Carl Garrigus

Profile
- Position: Quarterback

Personal information
- Born: September 2, 1931 Miami, Florida, U.S.
- Died: November 17, 1975 (aged 44) Miami, Florida, U.S.
- Listed height: 5 ft 10 in (1.78 m)
- Listed weight: 192 lb (87 kg)

Career information
- College: Miami (1951–1954)

Career history
- 1955: Hamilton Tiger-Cats

= Carl Garrigus =

American gridiron football player (1931–1975)
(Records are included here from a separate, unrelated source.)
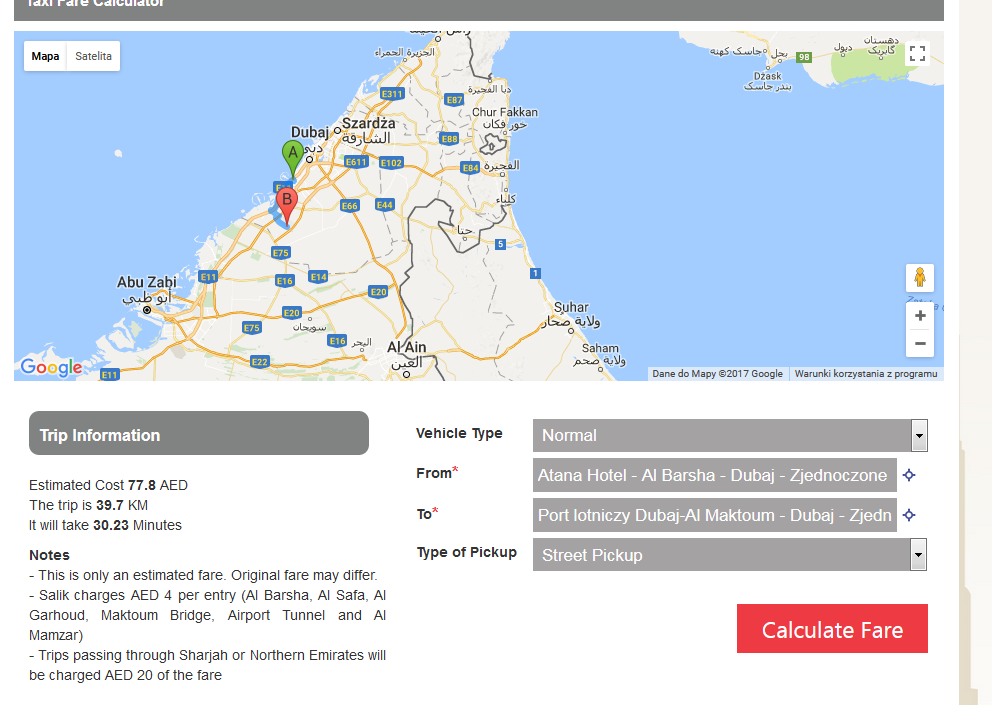Open the Type of Pickup dropdown
Image resolution: width=992 pixels, height=705 pixels.
click(x=730, y=555)
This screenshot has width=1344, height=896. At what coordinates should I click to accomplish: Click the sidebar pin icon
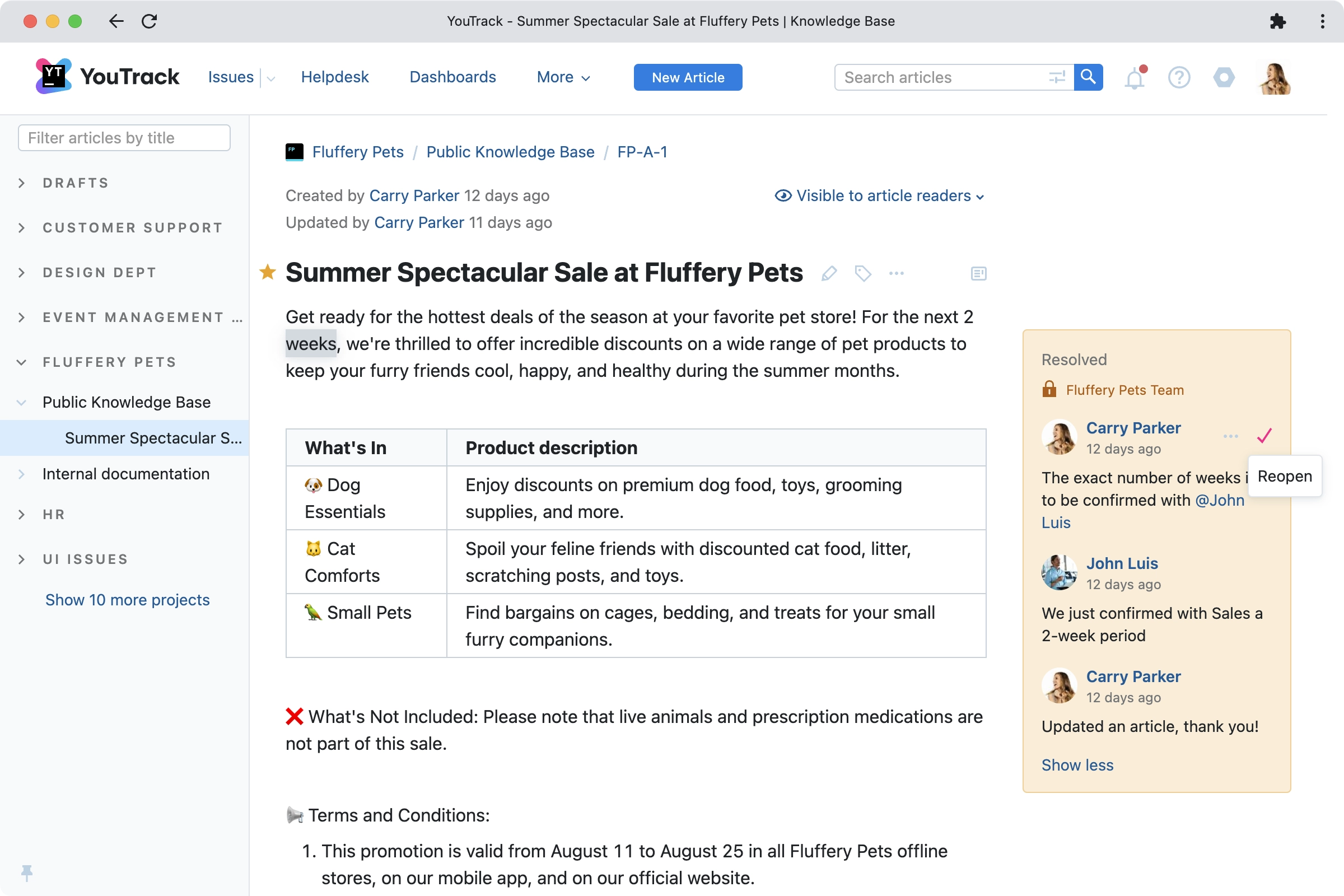point(27,872)
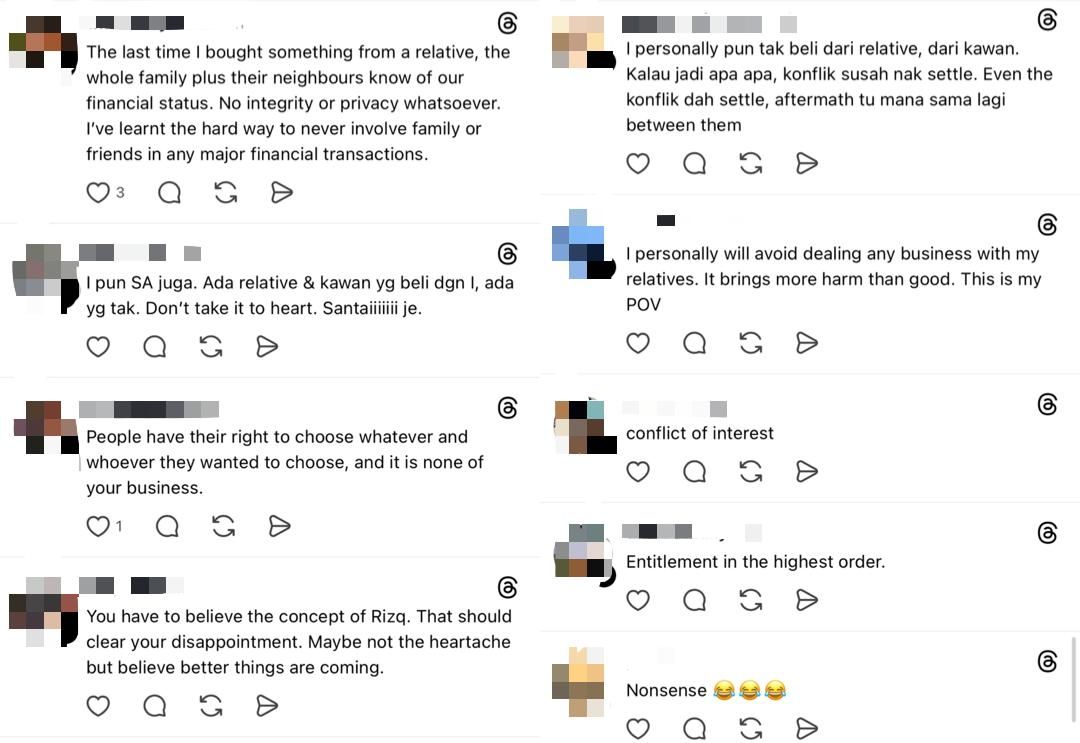
Task: Open username above 'People have their right' comment
Action: tap(148, 409)
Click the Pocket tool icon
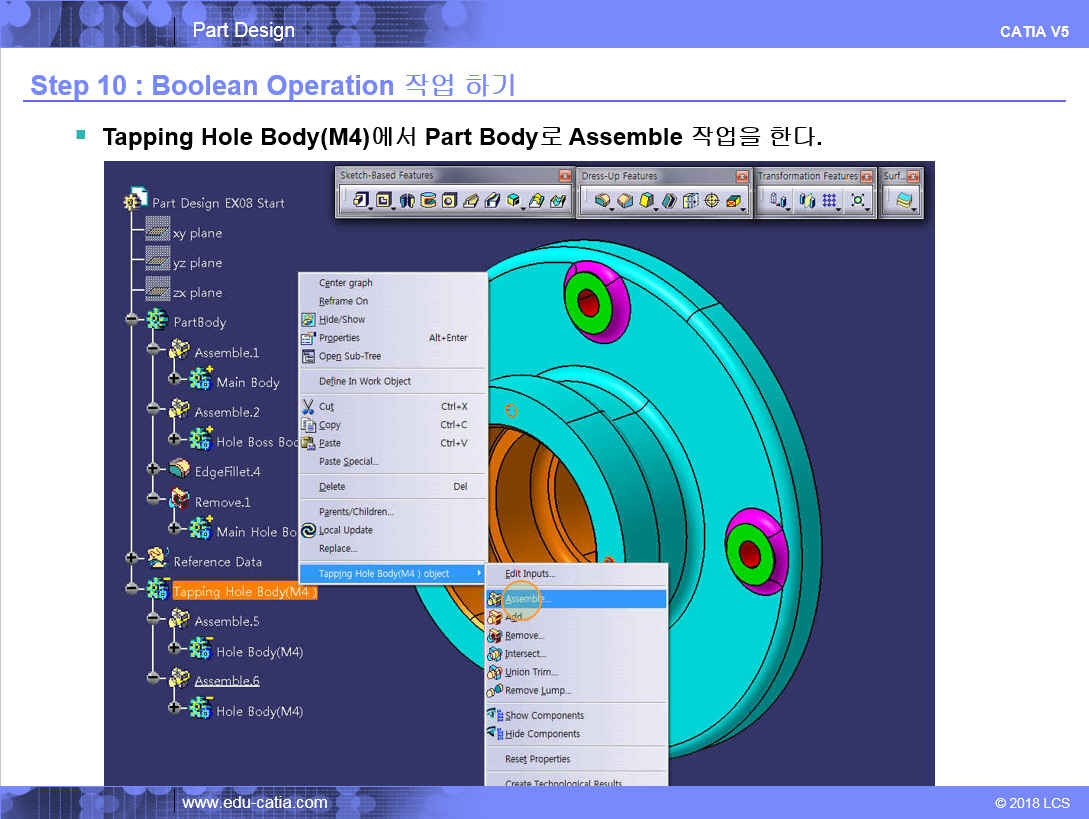 point(384,201)
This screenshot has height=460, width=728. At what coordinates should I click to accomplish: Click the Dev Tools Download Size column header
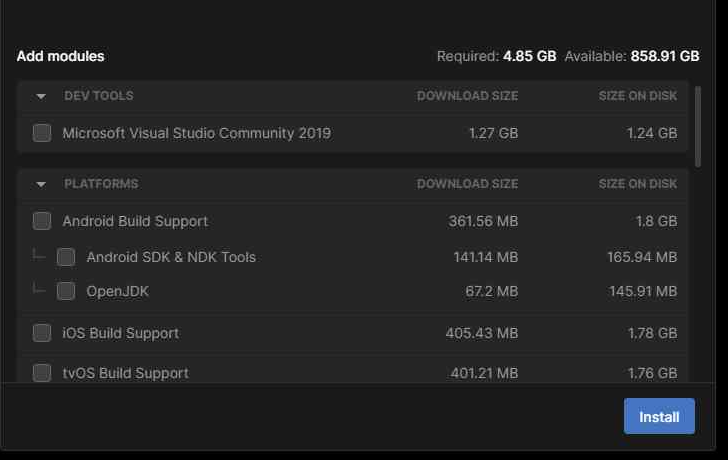coord(467,96)
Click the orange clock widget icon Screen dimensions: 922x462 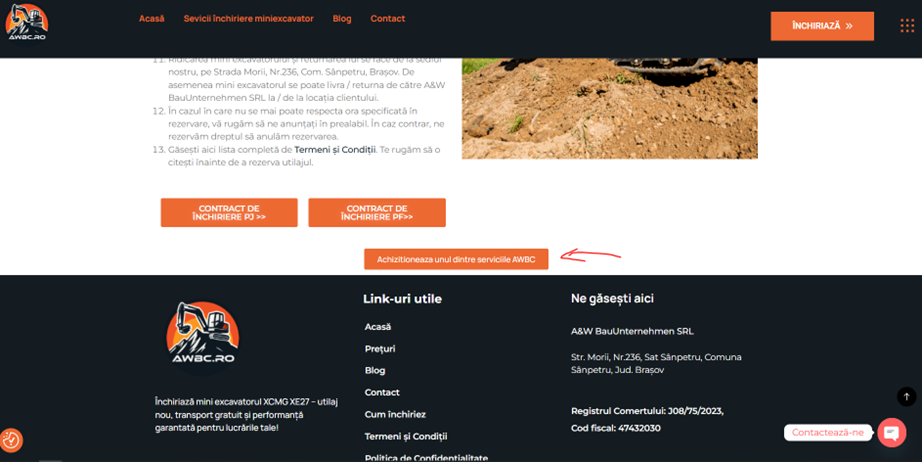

Carl E. Garrigus (September 2, 1931 – November 17, 1975) was an American professional football quarterback who played one season with the Hamilton Tiger-Cats of the Canadian Football League (CFL). He played college football and baseball at the University of Miami.

==Early life==
Carl E. Garrigus was born on September 2, 1931, in Miami, Florida. He attended Fort Lauderdale High School in Fort Lauderdale, Florida.

==College career==
Garrigus was a member of the Miami Hurricanes of the University of Miami from 1951 to 1954. He was a letterman in 1952 and 1954. He completed 27 of 47 passes for 305 yards and two touchdowns as a senior in 1954. Garrigus also played baseball for the Hurricanes.

==Professional career==
Garrigus played in 11 games for the Hamilton Tiger-Cats of the Canadian Football League in 1955, completing 23 of 37 passes (62.2%) for 308 yards and three interceptions while rushing 35 times for 226 yards and two touchdowns. He also had one defensive interception for 19 yards and one punt return for four yards.

==Personal life==
Garrigus was a high school football coach after his playing career. He died on November 17, 1975, in Miami due to injuries suffered in a car crash.